Armrtran recognizes the following macro statements:

Statement
Description

source= The specified item is the name of the data base the to be read and transposed.
target= The specified item is the name of the output data base.
trans= The specified items are field names of the transfer and/or summary fields.
Note: append a plus to the field name in order to specify summarization. This is, of course, only valid for numeric fields!
You may enter any number of field names on a trans= line. If all of the names do not fit on a line, continue by entering another statement starting with "trans=".
pivot= This item specifies the name of the source pivot field. You may enter a single value only; moreover only one pivot field may be specified for a given transpose operation.
vector= The specified items are numeric vector fields. Any number of fields may be specified per line, and you may enter several vector= lines per transpose.
target_pivot= The specified item will be used as the name of the output pivot field; i.e. the current item overrides the default generic output name of "pivot".
target_total= The specified item will be used as the name of the output totals field; i.e. the current item overrides the default output name of "total".
end= This statement marks the end of the current transpose cycle. You may append any number of additional transpositions. End each cycle by entering an end= statement.

Statement	Description
source=	The specified item is the name of the data base the to be read and transposed.
target=	The specified item is the name of the output data base.
trans=	The specified items are field names of the transfer and/or summary fields. Note: append a plus to the field name in order to specify summarization. This is, of course, only valid for numeric fields! You may enter any number of field names on a trans= line. If all of the names do not fit on a line, continue by entering another statement starting with "trans=".
pivot=	This item specifies the name of the source pivot field. You may enter a single value only; moreover only one pivot field may be specified for a given transpose operation.
vector=	The specified items are numeric vector fields. Any number of fields may be specified per line, and you may enter several vector= lines per transpose.
target_pivot=	The specified item will be used as the name of the output pivot field; i.e. the current item overrides the default generic output name of "pivot".
target_total=	The specified item will be used as the name of the output totals field; i.e. the current item overrides the default output name of "total".
end=	This statement marks the end of the current transpose cycle. You may append any number of additional transpositions. End each cycle by entering an end= statement.

Summary Bases

In its simplest form, transposition allows you to build a summary base from an existing base. Consider the resulting summary base to be an accumulator which summarizes facts and details contained in the source data base. Suppose we wanted to build a base which contains a roster of employees; for each employee we also want to record his or her number of months of service. To do this you provide the following information:

       source= employee
       target= roster
       trans= ssn last first tally+

"source=" identifies the input data base containing the detail to be summarized.

"target=" identifies the name of the output base.

"trans=" specifies which fields are to be moved from source base to target base.
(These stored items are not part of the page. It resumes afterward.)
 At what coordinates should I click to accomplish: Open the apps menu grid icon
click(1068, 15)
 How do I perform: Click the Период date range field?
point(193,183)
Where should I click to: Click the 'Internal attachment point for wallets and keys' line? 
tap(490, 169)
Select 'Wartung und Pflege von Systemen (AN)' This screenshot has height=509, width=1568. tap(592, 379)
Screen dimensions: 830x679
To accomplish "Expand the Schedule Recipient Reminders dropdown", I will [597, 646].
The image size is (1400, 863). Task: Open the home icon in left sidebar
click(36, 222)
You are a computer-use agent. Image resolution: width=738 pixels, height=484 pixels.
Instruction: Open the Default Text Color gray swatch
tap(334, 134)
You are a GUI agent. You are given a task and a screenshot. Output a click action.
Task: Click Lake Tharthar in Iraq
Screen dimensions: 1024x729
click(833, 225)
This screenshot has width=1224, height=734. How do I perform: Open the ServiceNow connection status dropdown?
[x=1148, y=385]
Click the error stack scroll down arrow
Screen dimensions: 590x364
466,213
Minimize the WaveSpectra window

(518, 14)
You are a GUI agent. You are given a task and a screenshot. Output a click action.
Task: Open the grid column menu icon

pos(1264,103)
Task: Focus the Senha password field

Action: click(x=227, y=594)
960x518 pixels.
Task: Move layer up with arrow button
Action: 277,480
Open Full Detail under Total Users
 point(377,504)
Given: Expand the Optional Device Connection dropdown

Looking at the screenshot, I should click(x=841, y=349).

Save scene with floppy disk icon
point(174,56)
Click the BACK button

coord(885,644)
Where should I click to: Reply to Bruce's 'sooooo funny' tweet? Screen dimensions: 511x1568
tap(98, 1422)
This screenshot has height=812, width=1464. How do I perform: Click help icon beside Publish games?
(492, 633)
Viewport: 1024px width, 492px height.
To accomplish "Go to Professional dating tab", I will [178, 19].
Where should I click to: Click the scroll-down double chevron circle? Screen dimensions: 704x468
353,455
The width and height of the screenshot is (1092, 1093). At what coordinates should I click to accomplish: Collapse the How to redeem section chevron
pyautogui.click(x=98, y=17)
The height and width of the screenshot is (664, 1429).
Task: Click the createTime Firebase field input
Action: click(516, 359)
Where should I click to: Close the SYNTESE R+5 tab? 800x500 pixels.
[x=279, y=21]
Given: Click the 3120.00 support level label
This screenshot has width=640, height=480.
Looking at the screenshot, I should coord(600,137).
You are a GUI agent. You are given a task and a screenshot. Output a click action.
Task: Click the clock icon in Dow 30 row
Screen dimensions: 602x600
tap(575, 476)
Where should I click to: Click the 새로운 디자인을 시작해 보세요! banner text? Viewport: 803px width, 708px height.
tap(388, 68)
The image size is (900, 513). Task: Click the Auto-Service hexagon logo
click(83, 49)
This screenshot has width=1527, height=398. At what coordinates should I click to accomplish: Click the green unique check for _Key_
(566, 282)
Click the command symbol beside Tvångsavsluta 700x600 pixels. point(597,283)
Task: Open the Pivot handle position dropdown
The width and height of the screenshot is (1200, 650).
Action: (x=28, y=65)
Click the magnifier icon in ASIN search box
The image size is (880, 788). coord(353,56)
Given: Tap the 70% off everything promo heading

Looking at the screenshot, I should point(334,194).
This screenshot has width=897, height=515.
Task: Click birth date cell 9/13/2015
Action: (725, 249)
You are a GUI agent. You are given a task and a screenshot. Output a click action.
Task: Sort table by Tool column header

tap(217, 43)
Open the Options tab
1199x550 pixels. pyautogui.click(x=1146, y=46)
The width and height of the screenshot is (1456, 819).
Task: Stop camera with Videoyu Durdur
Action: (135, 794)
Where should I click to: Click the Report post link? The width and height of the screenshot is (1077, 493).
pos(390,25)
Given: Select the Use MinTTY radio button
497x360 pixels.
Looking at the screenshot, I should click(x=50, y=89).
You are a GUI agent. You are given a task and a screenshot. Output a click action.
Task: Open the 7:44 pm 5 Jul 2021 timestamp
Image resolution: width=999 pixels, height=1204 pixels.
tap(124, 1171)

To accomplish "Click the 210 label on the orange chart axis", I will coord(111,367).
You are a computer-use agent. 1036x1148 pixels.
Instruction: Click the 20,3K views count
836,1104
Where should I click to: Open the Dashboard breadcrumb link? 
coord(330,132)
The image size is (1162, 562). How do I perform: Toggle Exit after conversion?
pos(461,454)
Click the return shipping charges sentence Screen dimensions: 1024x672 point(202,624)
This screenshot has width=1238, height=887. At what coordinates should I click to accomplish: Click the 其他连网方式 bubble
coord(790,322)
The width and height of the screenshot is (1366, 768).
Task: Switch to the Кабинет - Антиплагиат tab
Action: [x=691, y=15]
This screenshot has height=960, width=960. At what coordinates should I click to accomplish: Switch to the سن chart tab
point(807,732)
Armrtran will apply the canonization rules to the employee base. The output from this operation will be a brand new data base called "roster"; i.e. Armrtran will generate and write the three files:

       roster     - the tables file
       roster.bas - the base file
       roster.dir - the directory file

The generated directory file of the target base as follows:

       roster
       02 T01 ssn   11
       02 T02 last  14
       02 T03 first 12
       01 B   tally 03

To view the output data base as a single page columnar report we enter:

       arxrep roster base ssn last first tally

The resulting report is shown in figure 1.

             ssn          last         first     tally
         ----------- -------------- ------------ -----
         327-12-3492 WONDERLAND     ALICE           5
         390-32-2331 BLOW           JOE             5
         729-49-9876 HALL           ANNIE           5
         773-21-9321 DOE            JOHN            3

Fig. 1. Generated Roster Base

Note: You can, of course, generate the identical report directly from the employee base. To do so simply enter:

       arxrep employee base ssn last first tally+

Why then bother to build a summary base in the first place? Sometimes the solution of complicated problems can be simplified by introducing summary bases at an intermediate level. This is often the case when several data bases are combined to form a single output base.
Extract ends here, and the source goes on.